三度目の調査掘りで、ある程度の場所を確認することができたのが、本番当日の4日前だった。
鯨島の調査掘り
鯨島の3度目の調査掘り
「クジラ島祭り」の4月26日当日、稲佐の浜に参加者が集まってきた。大人と子供を入れて50人ほどの人達で発掘作業が始まった。
鯨島の発掘開始
中心に子供達、周囲に大人達で掘り進む
鯨島の岩礁が現れた
一時間ほどで出現した鯨島に太鼓を奉納
鯨島の背の部分
鯨島と子供

鯨島と参加者の記念写真
参加者で鯨島を埋め戻す
埋め戻された鯨島

 クジラ島祭りは地元紙にも取り上げていただき、多くの方々に参加して頂く。お年寄りから子供達に喜んで頂けたことは、何よりだった。

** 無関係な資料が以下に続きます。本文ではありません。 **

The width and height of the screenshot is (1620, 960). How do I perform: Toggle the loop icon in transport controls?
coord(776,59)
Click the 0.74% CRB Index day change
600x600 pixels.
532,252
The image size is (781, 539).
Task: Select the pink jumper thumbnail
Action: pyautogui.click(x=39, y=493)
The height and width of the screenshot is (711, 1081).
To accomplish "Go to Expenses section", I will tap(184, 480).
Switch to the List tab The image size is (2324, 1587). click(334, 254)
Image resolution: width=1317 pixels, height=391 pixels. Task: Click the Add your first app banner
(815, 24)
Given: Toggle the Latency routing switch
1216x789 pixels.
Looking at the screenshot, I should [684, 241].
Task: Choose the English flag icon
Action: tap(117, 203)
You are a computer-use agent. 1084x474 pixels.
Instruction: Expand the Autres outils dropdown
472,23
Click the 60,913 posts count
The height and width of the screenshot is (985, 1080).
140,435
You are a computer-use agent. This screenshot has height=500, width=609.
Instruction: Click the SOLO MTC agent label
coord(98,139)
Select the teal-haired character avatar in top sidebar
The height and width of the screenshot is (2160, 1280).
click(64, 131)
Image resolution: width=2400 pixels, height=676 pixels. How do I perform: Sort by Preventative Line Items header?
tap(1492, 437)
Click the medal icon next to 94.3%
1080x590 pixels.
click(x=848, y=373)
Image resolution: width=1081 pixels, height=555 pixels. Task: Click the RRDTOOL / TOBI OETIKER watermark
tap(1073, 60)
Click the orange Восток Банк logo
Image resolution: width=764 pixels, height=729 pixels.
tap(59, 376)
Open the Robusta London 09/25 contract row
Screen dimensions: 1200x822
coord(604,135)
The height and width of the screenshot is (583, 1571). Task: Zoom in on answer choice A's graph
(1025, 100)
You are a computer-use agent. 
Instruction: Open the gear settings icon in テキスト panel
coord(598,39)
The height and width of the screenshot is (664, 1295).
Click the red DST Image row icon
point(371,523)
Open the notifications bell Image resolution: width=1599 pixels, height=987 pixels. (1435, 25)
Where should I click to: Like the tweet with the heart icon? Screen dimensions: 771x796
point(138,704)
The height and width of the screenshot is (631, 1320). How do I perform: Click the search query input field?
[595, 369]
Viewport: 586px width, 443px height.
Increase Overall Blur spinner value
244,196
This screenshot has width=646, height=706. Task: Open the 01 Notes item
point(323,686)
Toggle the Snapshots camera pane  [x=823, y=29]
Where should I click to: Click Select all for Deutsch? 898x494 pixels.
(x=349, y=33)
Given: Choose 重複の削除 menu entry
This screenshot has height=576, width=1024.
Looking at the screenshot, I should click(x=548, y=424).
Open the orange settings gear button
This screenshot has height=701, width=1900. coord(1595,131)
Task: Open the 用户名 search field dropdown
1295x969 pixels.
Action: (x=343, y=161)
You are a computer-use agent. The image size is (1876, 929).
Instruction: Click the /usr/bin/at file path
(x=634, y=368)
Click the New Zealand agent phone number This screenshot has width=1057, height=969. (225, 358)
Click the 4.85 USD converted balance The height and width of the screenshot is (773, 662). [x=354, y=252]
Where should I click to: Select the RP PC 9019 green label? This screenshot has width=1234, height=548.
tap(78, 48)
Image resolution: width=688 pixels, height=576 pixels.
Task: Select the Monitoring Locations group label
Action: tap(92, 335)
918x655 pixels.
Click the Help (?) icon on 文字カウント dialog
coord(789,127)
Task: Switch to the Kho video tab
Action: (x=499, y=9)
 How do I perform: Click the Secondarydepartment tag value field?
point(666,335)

 旧大社駅では17時から「まないなとゆかいな仲間達マルシェ」が始まり、1830分より巨石ハンター須田郡司・石の語りベ、笛作家・樋野達夫氏、かむなぎうた・ゆにわ、そして縄文トランス・ラビラビのみなさんによる演奏が行われた。旧大社駅の中は素晴らしい音霊が響きわたった。
旧大社駅
まないなとゆかいな仲間達マルシェは大盛況
特別出演 笛作家・樋野達夫氏の語りと演奏
かむなぎうた・ゆにわ
ゆにわとゲストのげたお氏
旧大社駅内の観客
縄文トランス・ラビラビ
ラビラビのアンコールで参加者は、ほぼ総立ちになった。
稲佐の浜 弁天島と鯨島
西山光顕氏の著書「祖父の足跡〜氏神様を中心として」より
鯨島
西山光顕氏の著書「祖父の足跡〜氏神様を中心として」より

 クジラ島祭りに参加して下さったみなさまにお礼申し上げます。そして、この1年間ベジカフェまないなを支えてくれたみなさまに深く感謝いたします。今後とも、まないなを宜しくお願い致します。